Utilities tend to downplay the opex-capex divide in their explanations of why they aren’t shifting to the cloud more quickly. Instead, they’ve most often cited concerns about data privacy and system security, which remains the top reason cited in Oracle’s ongoing surveys. 

But there’s little reason to presume that an on-premises implementation by utility IT staff would be more secure than a cloud-hosted implementation conducted by IT specialists, said Gavin Sallery, CTO of Kiwi Power. By way of example, the U.K.-based distributed energy aggregation software vendor has certified its on-premise hardware under the UL 2900-2-2 cybersecurity standard in advance of most utility industry vendors, he said. “People are starting to understand that it is OK to run these important things like control systems in the cloud,” Sallery said. “It would be really expensive to store and process that data in the old model.”

Access to the massive scale of computing available in the cloud “is the only real way to achieve the insights people are looking for.” 

Baby steps toward changing cloud computing’s regulatory status

As for changing accounting treatments for cloud computing, about half of the utility regulators Oracle surveyed in 2017 said they were exploring the option. But the changes that have come about have been limited in value, cloud proponents say. 

For example, Pennsylvania regulators have allowed utilities Duquesne Light and UGI Utilities to treat cloud implementation costs as a regulatory asset. And New York regulators have allowed utilities to prepay for cloud services and treat that expense as part of their rate of return. But these changes have the same drawbacks as using the FASB rule: They don’t include the entirety of cloud computing costs, Oracle's Uchin said.

Alabama may serve as a better example, she said. Last year, Southern Company subsidiary Alabama Power asked regulators to “establish a regulatory asset to amortize and earn a regulated rate of return on software investments that included the cloud,” and the state Public Service Commission approved it within the month.

“Alabama now has a precedent," Uchin said. "I think that will perhaps be the more common path forward,” with utilities seeking dispensation through direct appeals to regulators. 

But this approach doesn’t pack the precedent-setting punch that Illinois’ proposal would have accomplished, in terms of getting broad stakeholder agreement on how to standardize an approach for all cloud computing investments in the future, she said. 

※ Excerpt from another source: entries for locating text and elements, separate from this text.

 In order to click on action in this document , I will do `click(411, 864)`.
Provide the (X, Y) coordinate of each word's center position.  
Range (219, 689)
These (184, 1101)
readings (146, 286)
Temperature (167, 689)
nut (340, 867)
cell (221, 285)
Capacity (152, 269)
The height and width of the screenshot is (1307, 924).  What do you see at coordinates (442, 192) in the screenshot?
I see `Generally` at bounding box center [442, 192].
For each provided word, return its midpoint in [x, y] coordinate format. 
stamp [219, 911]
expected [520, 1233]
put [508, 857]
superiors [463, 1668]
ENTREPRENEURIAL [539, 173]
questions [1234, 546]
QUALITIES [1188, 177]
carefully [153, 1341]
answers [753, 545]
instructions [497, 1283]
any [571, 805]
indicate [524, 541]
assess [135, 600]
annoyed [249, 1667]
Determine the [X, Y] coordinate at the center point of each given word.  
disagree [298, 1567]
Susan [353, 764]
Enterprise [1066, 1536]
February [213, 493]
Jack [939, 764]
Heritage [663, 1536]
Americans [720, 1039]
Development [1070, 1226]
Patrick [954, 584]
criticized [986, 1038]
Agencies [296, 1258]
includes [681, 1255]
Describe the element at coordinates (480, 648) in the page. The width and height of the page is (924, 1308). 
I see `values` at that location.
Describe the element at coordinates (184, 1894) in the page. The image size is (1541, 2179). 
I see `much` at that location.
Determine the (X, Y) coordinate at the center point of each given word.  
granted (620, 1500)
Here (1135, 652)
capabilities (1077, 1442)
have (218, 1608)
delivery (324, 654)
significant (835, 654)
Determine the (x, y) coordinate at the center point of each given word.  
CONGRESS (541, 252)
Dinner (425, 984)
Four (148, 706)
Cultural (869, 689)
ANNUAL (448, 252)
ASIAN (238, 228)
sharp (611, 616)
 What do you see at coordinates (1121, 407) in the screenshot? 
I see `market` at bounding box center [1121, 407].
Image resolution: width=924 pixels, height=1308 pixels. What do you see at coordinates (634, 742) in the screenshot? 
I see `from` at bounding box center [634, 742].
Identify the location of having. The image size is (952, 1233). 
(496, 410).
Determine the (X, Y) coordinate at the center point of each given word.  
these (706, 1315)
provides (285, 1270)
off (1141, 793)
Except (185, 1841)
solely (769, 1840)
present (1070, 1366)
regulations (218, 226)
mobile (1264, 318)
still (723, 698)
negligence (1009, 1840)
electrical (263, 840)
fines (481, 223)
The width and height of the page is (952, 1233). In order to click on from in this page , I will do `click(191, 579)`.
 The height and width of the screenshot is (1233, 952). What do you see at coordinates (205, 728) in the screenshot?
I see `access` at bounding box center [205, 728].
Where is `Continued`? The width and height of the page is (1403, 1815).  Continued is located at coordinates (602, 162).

“There were many years of work in Illinois by the commission and its staff, and many stakeholders. It was definitely disappointing to come to this conclusion. That being said, it provided an excellent body of evidence that others can work from.” 

AEE’s Danny Waggoner agreed. “It’s good to just recognize that regulation, however it’s designed, creates incentives. We can make those incentives intentional to drive outcomes we want, or we can live with the unintended consequences of what we have and have suboptimal outcomes for customers.”